#### WHAT TO DO:
Please copy exactly the lines from the top of the data through the line containing "The height and width of the screenshot is (836, 714).", and nothing else.

#### RECORDS FOR THE EXERCISE:
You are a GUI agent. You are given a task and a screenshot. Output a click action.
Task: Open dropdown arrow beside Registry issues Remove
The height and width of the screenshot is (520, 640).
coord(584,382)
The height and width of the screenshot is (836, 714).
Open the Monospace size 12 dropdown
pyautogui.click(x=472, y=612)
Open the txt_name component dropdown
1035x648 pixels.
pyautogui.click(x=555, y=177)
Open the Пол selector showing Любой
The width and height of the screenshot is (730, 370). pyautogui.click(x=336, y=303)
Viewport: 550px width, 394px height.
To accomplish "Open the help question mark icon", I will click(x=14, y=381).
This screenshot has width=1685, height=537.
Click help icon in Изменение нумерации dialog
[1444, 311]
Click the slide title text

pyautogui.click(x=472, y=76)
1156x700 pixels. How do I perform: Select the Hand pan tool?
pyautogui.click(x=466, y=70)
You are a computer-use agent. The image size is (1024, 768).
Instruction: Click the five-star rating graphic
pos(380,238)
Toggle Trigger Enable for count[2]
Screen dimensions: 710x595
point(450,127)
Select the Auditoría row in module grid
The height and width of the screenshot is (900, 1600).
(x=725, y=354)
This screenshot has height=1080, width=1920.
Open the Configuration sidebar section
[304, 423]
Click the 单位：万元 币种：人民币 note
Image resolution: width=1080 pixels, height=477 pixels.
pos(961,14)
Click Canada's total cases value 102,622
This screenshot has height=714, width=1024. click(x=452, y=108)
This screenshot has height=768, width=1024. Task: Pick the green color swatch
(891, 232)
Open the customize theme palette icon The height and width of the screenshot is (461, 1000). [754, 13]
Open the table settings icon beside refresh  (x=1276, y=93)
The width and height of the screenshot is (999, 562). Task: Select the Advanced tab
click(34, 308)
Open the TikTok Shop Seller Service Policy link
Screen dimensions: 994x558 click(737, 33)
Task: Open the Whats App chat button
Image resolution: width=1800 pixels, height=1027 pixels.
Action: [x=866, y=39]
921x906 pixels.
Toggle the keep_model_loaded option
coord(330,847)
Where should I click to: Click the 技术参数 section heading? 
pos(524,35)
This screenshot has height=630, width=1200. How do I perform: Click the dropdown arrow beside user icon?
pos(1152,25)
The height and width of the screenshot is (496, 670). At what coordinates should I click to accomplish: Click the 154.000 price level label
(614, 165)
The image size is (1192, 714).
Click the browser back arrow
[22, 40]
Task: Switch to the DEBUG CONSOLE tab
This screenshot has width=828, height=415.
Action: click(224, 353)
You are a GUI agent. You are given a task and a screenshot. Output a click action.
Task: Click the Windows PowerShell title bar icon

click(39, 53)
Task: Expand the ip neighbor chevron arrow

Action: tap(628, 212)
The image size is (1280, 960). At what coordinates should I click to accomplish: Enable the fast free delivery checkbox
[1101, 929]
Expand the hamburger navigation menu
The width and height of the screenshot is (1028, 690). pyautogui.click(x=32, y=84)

#### WRITTEN ANSWER:
You are a GUI agent. You are given a task and a screenshot. Output a click action.
Task: Open dropdown arrow beside Registry issues Remove
The height and width of the screenshot is (520, 640).
coord(584,382)
The height and width of the screenshot is (836, 714).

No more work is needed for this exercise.